Quattro le gestioni obbligatorie INPS con saldi positivi: i lavoratori dipendenti che – al netto delle gestioni speciali poi confluite nel FPLD – presentano un attivo di 15,107 miliardi di euro; i commercianti, con un attivo di 1,154 miliardi; i lavoratori dello spettacolo ex ENPALS, con 468,71 milioni di euro, e la Gestione Separata dei lavoratori parasubordinati.
Positivo anche il saldo previdenziale delle Casse privatizzate dei liberi professionisti che, giovando come i subordinati di un buon rapporto attivi/pensionati, sale a 4,318 miliardi di euro. L’apporto complessivo delle gestioni attive, pari a 29,675 miliardi, risulta dunque essenziale per il contenimento del deficit pensionistico che, diversamente, supererebbe i 60 miliardi di euro.
L’assistenza si conferma ancora una volta il vero tallone d’Achille della spesa per protezione sociale italiana. Tra le possibili soluzioni individuate dal Rapporto, oltre alla messa in moto della banca dati, anche una profonda revisione dell’ISEE e controlli fiscali e contributivi più serrati. Alla stretta sull’assistenzialismo andrebbero poi affiancati concreti interventi sul nostro mercato del lavoro, rafforzando formazione, politiche attive e strumenti di incontro tra domanda e offerta.
Secondo il rapporto è necessario limitare, davanti a un’aspettativa di vita sempre più elevata, le troppe forme di anticipazioni di questi ultimi anni a pochi ma necessari strumenti, come fondi esubero, isopensione e contratti di solidarietà (riportando però l’anticipo a un massimo di 5 anni), prevedendo viceversa incentivi – come il cosiddetto superbonus – per chi volontariamente desidera restare al lavoro fino ai 71 anni di età.

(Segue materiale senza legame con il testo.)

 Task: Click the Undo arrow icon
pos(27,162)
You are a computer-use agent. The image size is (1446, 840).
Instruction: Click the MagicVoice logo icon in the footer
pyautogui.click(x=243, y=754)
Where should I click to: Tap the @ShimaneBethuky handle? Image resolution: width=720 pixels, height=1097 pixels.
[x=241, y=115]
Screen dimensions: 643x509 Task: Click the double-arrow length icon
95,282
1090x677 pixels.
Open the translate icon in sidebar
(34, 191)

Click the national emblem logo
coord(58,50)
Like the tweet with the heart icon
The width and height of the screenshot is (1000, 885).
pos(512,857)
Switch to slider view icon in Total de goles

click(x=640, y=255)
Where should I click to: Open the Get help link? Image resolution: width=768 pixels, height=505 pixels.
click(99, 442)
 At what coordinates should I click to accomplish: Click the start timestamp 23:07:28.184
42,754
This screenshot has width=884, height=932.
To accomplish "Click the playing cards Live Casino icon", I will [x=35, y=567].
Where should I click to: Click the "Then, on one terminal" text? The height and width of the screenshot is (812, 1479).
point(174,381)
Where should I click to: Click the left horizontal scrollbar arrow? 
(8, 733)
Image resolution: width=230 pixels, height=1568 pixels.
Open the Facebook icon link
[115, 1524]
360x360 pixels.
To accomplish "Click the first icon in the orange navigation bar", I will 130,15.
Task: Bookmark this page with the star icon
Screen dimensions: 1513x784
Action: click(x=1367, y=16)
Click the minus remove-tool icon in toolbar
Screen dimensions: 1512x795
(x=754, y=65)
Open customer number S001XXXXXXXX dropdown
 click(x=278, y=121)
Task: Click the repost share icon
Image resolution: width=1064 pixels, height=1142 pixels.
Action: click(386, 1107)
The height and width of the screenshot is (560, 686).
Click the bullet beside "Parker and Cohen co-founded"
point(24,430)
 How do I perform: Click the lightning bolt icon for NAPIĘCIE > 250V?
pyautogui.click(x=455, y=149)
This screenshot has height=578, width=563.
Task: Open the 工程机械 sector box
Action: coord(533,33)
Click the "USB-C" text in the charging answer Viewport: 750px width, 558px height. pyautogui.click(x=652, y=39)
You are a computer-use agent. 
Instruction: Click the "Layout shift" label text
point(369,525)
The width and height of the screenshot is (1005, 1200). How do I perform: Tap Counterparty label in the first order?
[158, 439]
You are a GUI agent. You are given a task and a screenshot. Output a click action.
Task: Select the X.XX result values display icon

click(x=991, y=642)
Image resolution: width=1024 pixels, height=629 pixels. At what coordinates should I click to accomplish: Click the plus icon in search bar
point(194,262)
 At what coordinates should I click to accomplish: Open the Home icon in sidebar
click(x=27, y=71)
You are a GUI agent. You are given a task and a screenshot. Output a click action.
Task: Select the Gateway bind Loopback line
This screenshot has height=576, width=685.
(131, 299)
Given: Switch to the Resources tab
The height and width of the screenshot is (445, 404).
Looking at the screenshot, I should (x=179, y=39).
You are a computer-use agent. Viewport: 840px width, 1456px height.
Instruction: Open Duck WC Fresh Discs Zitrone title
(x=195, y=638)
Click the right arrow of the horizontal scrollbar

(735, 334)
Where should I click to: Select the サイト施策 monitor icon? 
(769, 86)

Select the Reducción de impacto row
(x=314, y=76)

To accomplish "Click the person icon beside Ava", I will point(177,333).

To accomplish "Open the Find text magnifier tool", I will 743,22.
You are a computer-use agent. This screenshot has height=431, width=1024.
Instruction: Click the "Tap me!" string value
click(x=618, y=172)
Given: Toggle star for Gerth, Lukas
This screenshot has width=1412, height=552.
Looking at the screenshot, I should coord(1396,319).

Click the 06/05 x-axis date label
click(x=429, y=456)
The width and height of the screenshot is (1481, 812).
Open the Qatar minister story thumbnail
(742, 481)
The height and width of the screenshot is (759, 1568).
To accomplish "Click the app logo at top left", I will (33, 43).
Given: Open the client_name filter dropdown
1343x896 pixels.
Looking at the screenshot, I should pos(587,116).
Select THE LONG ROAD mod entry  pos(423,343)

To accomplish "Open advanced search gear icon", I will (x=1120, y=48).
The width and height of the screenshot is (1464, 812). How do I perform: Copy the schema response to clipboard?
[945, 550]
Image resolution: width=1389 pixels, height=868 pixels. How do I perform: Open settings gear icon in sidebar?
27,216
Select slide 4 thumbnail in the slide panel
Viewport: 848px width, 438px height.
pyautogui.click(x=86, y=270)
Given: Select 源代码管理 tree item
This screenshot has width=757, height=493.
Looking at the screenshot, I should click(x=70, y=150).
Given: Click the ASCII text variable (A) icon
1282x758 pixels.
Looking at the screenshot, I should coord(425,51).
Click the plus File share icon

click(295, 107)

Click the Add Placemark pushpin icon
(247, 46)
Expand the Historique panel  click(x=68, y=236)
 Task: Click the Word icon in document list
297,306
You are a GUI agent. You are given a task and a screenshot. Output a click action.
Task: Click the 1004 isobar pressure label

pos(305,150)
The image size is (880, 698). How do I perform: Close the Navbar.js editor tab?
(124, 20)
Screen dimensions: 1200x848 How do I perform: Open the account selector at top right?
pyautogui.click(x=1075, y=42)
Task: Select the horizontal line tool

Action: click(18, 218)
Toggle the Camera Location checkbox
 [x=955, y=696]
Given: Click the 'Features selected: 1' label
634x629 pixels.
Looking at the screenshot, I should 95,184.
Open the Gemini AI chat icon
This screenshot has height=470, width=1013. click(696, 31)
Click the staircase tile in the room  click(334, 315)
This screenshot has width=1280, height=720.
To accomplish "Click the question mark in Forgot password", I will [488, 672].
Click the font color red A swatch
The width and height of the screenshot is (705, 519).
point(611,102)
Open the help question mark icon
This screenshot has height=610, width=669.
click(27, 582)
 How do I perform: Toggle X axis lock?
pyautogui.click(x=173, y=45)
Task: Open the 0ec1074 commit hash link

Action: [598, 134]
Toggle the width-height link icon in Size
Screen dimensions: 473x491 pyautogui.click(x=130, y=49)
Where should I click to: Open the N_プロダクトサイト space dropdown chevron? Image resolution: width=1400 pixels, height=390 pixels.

I trend demografici impongono però, secondo il Professor Brambilla, un ripensamento del welfare a tutto tondo, tanto più che vincoli economici e di finanza pubblica impediranno ulteriori grossi aumenti della spesa per protezione sociale malgrado le pressioni legate all’invecchiamento della popolazione. «Serve una più forte integrazione tra pubblico e privato – ha concluso il Presidente del Centro Studi e Ricerche Itinerari Previdenziali – per arrivare al welfare mix che ormai caratterizza la maggior parte dei Paesi ad alto e medio reddito. Eppure, la politica resta diffidente nei confronti di quelle tutele complementari che potrebbero allentare la pressione sul sistema pubblico (e in particolare sul SSN): basti pensare che anche la Legge di Bilancio per il 2025 non ha previsto alcuna agevolazione per i fondi pensione né tantomeno per prestazioni LTC e fondi socio-sanitari cui risultano oltretutto già iscritti oltre 16,5 milioni di italiani».